# start of Selected extract

Safe device tree updates for released product

Is there a standard way to safely update a device tree of a released product? I can safely upgrade a main application partition by toggling between two and validating if the upgrade was successful. But The device tree is always loaded from the kernel-dtb partition. If it gets corrupted or power loss, all the partitions that use this device tree are dead.

I’ve tried using an FDT line in extlinux.conf to support a different device tree for each application but this fails and is apparently no longer supported as of 28.1? I looked into it and it appears that cboot is making modifications to the device tree before passing it to u-boot. Could we get the source for the cboot device tree modifications so that we can also apply them in u-boot after we swap in our custom device tree?

The only other approach I can see is using the new “b” partitions in 28.2. While I can see the creation of many b side partitions, I can’t find any documentation on how to use these. Are they currently supported and is this considered the “safe” way to update a device tree?

FDT is not used in the newer releases where both TX1 and TX2 use the same rootfs. The only way I know of to update the DTB without issue even after a power loss during update is with the actual flash.sh tool running on an x86_64 Linux PC and communicating over the micro-B USB connector of a recovery mode Jetson.

Unfortunately flash.sh is not an option for our product. There is no micro-B USB and once in customers hands, physical access is not always possible.

We can rewrite the DTB partition which works, but that isn’t safe without a backup. And if the rewrite fails we can no longer boot into the application that does the rewrite.

FDT would work if cboot wasn’t mucking with the device tree. We have reverse engineered the modifications cboot applies but are not sure what some of them are or if they will be consistent with new SOMs going forward.

Unless you can alter eMMC without a running o/s no method will be safe. When in recovery mode the Jetson downloads the fastboot.bin file from the PC host for temporary use in RAM. It is fastboot which understands serial USB protocol and accepts the commands to flash a partition.

This is just a contrived example (there would be a serious amount of effort to get this working), but consider that if you were to place the fastboot.bin used during flash as a partition in the Jetson itself, and if fastboot were modified to automatically stream from something other than serial USB, you might stand a chance.

Imagine you are able to do this, and that fastboot always loads first, and that the bytes it streams in turn chain loads U-Boot should some magic byte sequence not be present…when you go to flash the dtb you would overwrite those magic bytes such that fastboot would default to stream a dtb from some other source…when the dtb flash is complete those magic bytes would be restored once to cause fastboot to chain load U-Boot instead of writing the DTB.

You could be creative as to what stream fastboot would get its dtb bytes from, e.g., the SD card…but beware that anything you choose must have a driver in recovery mode…neither U-Boot nor Linux would be providing drivers at that stage.

# end of Selected extract

# [What is asked]
[a] Do these statements agree with the device tree thread? Answer yes or no for each and quote the words from the thread that decide it.
(i) FDT is still used in the newer releases where TX1 and TX2 share the same rootfs.
(ii) The product discussed has a micro-B USB connector.
(iii) In recovery mode, the Jetson downloads the fastboot.bin file from the PC host for temporary use in RAM.
[b] Continue the device tree thread from its last sentence.
The lines that come next are separate material, not part of the thread.

# start of Supplied material

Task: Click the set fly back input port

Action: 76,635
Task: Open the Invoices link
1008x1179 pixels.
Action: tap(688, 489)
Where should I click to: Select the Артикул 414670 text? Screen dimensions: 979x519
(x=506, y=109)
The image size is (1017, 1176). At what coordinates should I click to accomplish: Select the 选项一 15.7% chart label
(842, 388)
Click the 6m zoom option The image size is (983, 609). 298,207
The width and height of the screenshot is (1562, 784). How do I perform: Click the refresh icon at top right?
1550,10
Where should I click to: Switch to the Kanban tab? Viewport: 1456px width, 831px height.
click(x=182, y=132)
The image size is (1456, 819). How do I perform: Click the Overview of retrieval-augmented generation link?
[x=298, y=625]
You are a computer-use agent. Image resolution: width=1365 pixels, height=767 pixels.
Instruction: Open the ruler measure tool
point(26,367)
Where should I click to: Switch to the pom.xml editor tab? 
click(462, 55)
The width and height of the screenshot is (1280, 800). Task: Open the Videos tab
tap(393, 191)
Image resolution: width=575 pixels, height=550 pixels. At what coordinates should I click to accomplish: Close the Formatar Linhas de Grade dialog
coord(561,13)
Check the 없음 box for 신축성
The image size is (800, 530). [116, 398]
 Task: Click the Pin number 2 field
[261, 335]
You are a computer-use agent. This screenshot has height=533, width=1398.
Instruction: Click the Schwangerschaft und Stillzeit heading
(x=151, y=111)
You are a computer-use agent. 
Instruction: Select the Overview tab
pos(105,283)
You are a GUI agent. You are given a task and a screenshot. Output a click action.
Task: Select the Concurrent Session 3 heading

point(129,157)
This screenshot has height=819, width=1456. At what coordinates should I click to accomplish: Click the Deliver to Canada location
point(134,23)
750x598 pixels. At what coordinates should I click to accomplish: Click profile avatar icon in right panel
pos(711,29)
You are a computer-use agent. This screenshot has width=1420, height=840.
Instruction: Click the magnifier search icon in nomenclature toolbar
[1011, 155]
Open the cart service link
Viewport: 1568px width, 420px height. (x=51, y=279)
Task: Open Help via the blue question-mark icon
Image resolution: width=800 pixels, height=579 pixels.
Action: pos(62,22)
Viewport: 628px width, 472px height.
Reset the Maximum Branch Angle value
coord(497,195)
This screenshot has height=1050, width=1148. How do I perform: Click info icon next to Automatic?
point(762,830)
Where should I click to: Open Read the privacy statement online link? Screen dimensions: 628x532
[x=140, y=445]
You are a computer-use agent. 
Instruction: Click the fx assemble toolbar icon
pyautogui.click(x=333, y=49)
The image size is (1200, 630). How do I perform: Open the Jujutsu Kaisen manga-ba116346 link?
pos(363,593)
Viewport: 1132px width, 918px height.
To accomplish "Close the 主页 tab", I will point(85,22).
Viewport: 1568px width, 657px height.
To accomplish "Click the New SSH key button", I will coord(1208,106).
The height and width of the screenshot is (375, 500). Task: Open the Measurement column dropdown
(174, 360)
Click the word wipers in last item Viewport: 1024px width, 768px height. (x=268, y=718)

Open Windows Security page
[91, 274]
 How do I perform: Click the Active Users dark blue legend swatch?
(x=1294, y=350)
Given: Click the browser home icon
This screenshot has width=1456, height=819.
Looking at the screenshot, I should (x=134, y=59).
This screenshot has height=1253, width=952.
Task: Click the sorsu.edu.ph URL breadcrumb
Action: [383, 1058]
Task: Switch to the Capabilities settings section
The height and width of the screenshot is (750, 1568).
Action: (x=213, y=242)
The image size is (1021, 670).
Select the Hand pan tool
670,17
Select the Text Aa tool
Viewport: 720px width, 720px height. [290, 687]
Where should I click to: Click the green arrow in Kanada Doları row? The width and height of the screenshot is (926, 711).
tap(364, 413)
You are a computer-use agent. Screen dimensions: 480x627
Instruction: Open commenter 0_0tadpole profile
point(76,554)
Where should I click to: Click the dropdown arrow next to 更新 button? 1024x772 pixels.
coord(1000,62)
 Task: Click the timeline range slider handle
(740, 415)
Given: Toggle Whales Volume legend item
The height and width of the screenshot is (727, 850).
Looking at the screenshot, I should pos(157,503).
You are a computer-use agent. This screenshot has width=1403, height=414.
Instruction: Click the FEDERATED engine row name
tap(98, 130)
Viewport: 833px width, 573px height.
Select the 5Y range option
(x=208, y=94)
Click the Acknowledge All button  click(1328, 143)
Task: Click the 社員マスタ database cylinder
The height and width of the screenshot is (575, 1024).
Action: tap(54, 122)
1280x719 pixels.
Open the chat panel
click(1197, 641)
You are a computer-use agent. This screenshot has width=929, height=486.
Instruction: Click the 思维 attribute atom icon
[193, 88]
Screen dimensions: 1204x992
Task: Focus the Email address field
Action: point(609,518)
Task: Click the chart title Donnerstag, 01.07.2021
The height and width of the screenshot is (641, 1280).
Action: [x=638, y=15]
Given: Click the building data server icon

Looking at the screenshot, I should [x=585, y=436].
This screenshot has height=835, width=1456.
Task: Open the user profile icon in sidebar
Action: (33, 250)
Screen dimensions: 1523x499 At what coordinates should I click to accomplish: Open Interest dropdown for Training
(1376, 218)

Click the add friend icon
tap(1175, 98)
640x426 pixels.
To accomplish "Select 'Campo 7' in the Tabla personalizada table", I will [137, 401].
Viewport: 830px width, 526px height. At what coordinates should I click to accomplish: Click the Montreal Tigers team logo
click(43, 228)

# end of Supplied material

# [Task-by-task answers]
[a]
(i) No: "FDT is not used in the newer releases where both TX1 and TX2 use the same rootfs."
(ii) No: "There is no micro-B USB and once in customers hands, physical access is not always possible."
(iii) Yes: "When in recovery mode the Jetson downloads the fastboot.bin file from the PC host for temporary use in RAM."

[b]
I would be tempted to have an entire partition reserved for updates, and have the leading bytes of that partition be the magic number. No external device would be required and only the eMMC driver would be needed (presumably the fastboot used during flash would already have this capability). The down side is of course that this could require significant space if you want to update anything other than something tiny (you couldn’t do this with the rootfs because the rootfs is already nearly the size of the entire eMMC). A 4MB partition (or even 64MB) would probably not be an issue.

I could imagine this partition is the size of the sum of all of the other smaller partitions combined, plus room for magic bytes. Should magic bytes not be valid it would flash based on what is in the partition until it either reaches the end of the partition or sees the magic bytes. If you wanted to force a flash all you would need to do is overwrite those magic bytes (it’s like a journal).

We are altering the eMMC without a running o/s. That is how we are making the rootfs partition upgrade safe.

Imagine three partitions A, B, and Flags. Custom u-boot looks at Flags and decides if it should boot into A or B. If booted into A it can update partition B and set Flags telling u-boot to switch to B and check for successful boot. Only after B boots fully will it update Flags to say it was a success, if that isn’t set then u-boot will default back to the safe working A partition.

I feel like this is a fairly normal A-B partition upgrade method but the catch is that as of 28.1 we are no longer allowed to select which partition holds the DTB. Which leaves the DTB unsafe to upgrade.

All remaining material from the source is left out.